ATI RN
Nutrition ATI Proctored Exam 2023
1. An appropriate nursing diagnosis for clients in the acute manic phase of bipolar disorder is:
- A. Risk for injury directed to self
- B. Risk for injury directed to others
- C. Impaired nutrition less than body requirements
- D. Ineffective individual coping
Correct answer: A
Rationale: Patient safety and efficacy of care depend on actions rooted in established nursing protocols that consider both the immediate and long-term needs of the patient.
2. A client has a prescription for ceftriaxone. Which of the following information should the nurse include in the teaching?
- A. You may develop a cough while taking this medication.
- B. You should stop taking this medication if you develop a rash.
- C. This medication cannot be given orally.
- D. This medication may cause your urine to turn yellow.
Correct answer: B
Rationale: The correct answer is B. A rash can indicate an allergic reaction to ceftriaxone, which should be reported to the provider. It is crucial to instruct the client to discontinue the medication and seek medical attention if a rash develops to prevent potential serious adverse effects. Choices A, C, and D are incorrect because cough is not a common side effect of ceftriaxone, ceftriaxone is typically administered parenterally, and a yellow discoloration of urine is a harmless side effect due to the color of the medication itself, respectively.
3. A nurse sees another nurse administering medication without using alcohol swabs. What is the first action the nurse should take?
- A. Ignore the situation to maintain a good working relationship.
- B. Report the behavior to the nurse manager.
- C. Ask the colleague to be more careful next time.
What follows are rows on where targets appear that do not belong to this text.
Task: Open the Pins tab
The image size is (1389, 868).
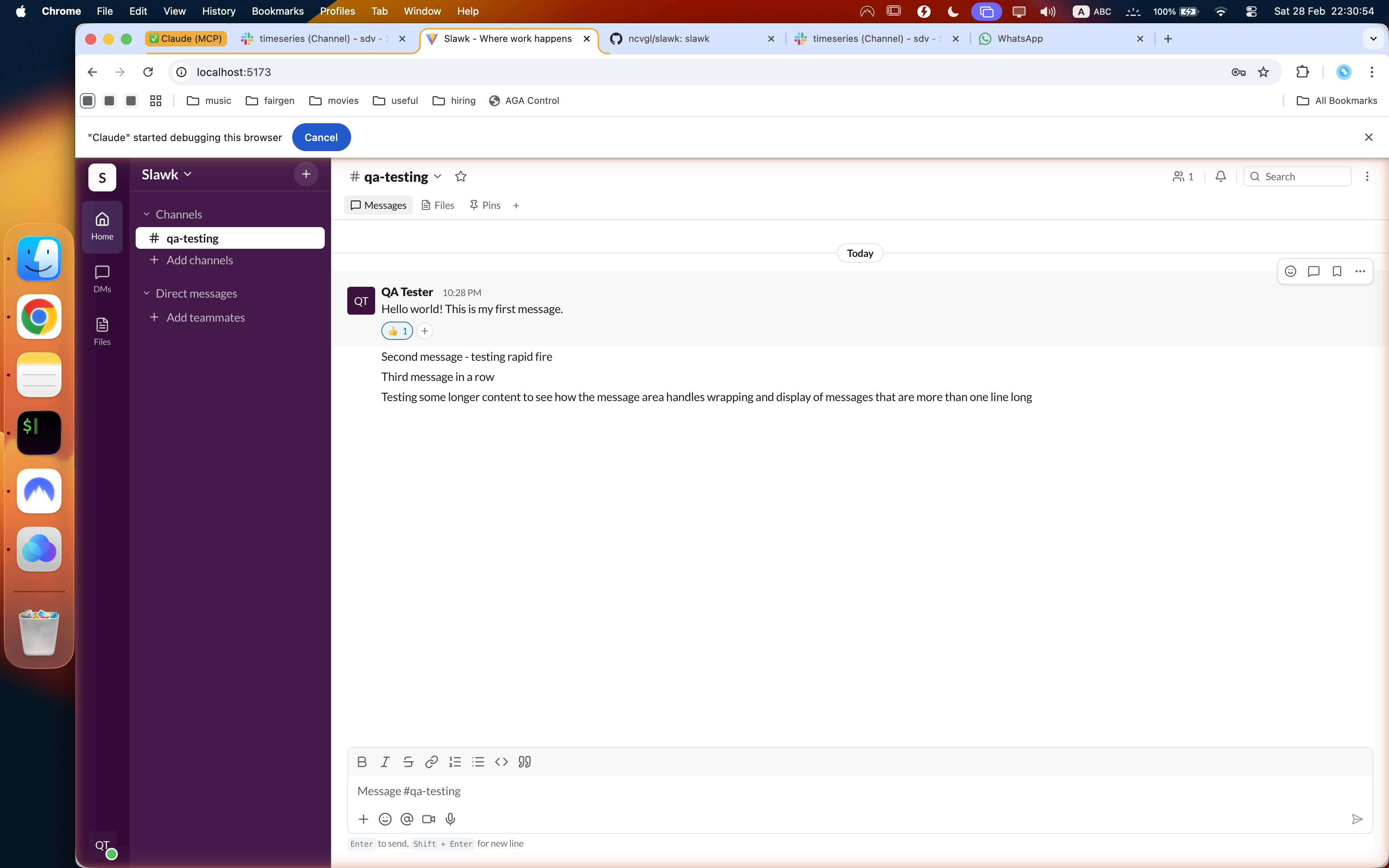Action: [485, 205]
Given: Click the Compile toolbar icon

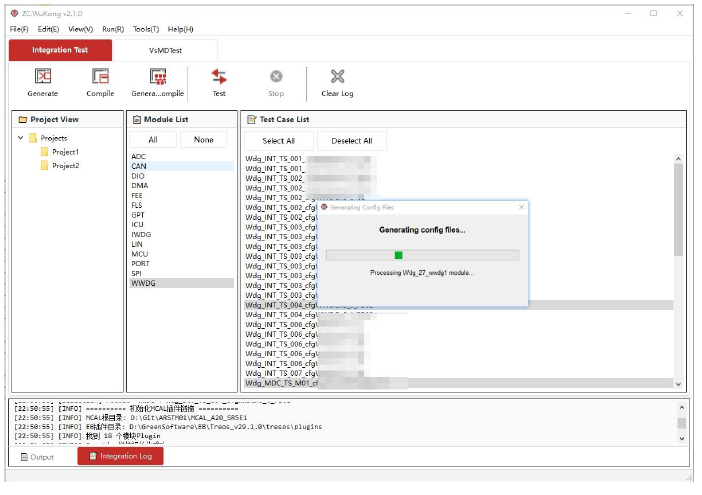Looking at the screenshot, I should [100, 77].
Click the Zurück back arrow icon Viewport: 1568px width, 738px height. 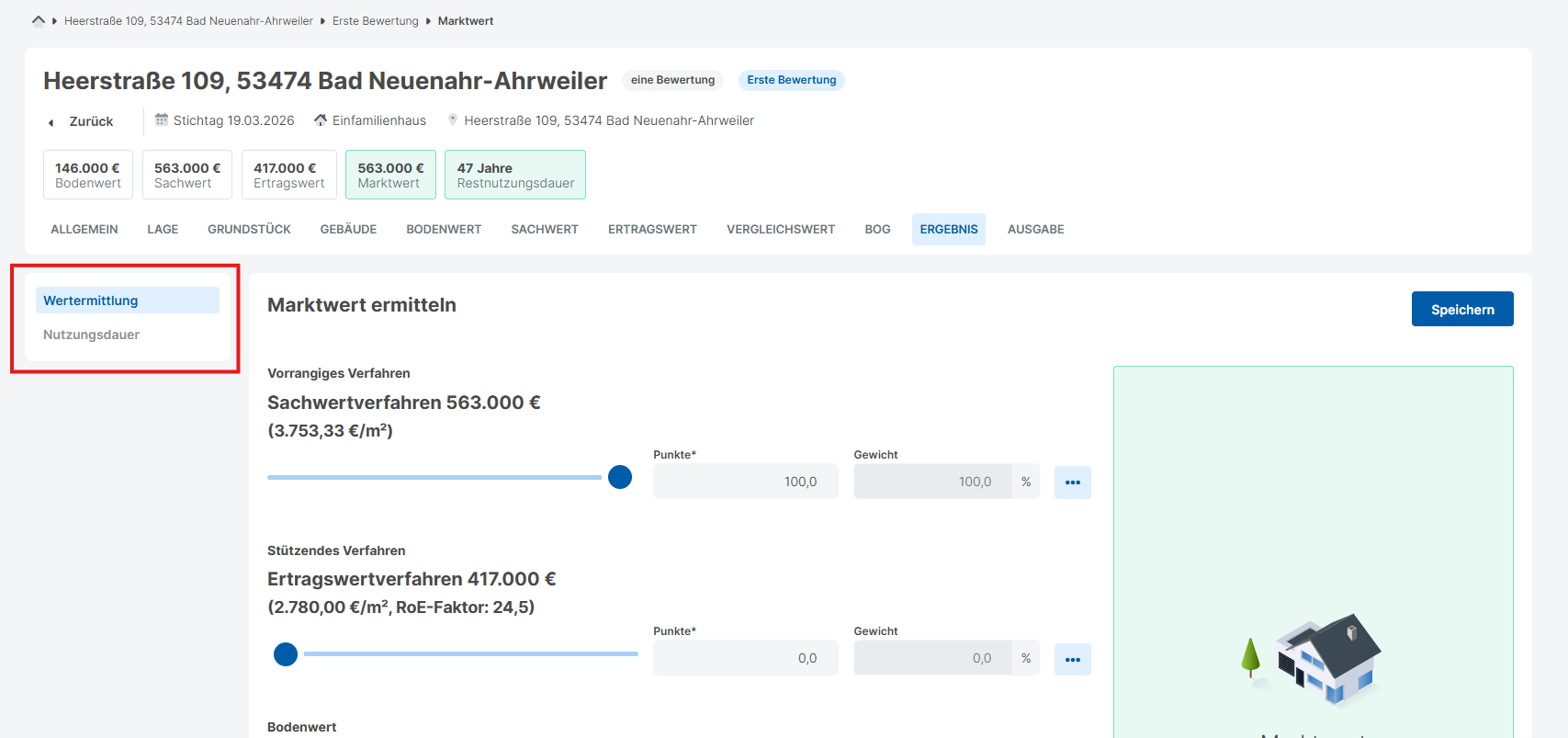coord(51,122)
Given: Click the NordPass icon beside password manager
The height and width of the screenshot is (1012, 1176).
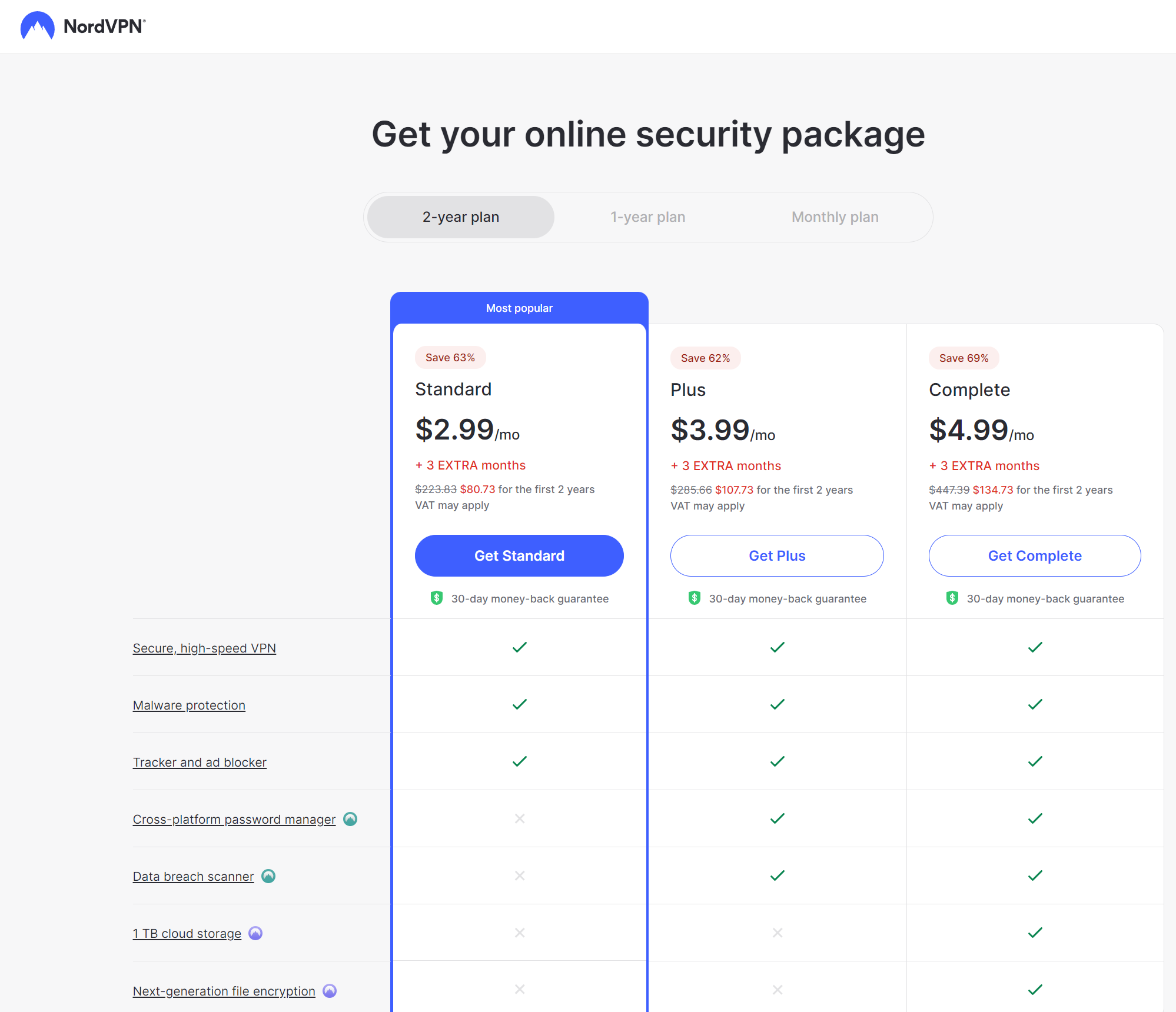Looking at the screenshot, I should [350, 819].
- D. Report the issue after speaking to other colleagues.
Correct answer: B
Rationale: The correct action for the nurse to take when witnessing unsafe medication administration practices, such as not using alcohol swabs, is to report the behavior to the nurse manager immediately. Patient safety is the top priority, and any actions that compromise it must be addressed promptly. Ignoring the situation (Choice A) is not appropriate as it puts patients at risk. Asking the colleague to be more careful (Choice C) may not be effective in ensuring immediate correction of the unsafe practice. Reporting the issue after speaking to other colleagues (Choice D) delays necessary action and may compromise patient safety further.
4. A nurse is teaching a female client who is experiencing alcohol withdrawal about chlordiazepoxide. Which of the following information should the nurse include in the teaching?
- A. This medication may increase your blood pressure
- B. Breast tenderness may occur with this medication
- C. You can double the dose of medication if you feel anxious
- D. Notify the provider if pregnancy is desired or suspected
Correct answer: D
Rationale: Pregnancy can complicate alcohol withdrawal treatment, and the provider should be notified.
5. A healthcare provider is educating a client who has a prescription for Theophylline. Which of the following instructions should the healthcare provider include?
- A. Avoid caffeine while taking this medication.
- B. You should increase your fluid intake.
- C. Take this medication in the evening.
- D. You may experience increased appetite while on this medication.
Correct answer: A
Rationale: The correct answer is A: 'Avoid caffeine while taking this medication.' Caffeine can increase the risk of theophylline toxicity as it competes for the same metabolic pathways. Consuming caffeine while on theophylline can lead to adverse effects. Choice B is incorrect because although maintaining adequate hydration is important, it is not a specific instruction related to theophylline use. Choice C is incorrect as the timing of the medication administration should be based on the healthcare provider's recommendation and the client's individual needs. Choice D is incorrect as increased appetite is not a common side effect associated with theophylline.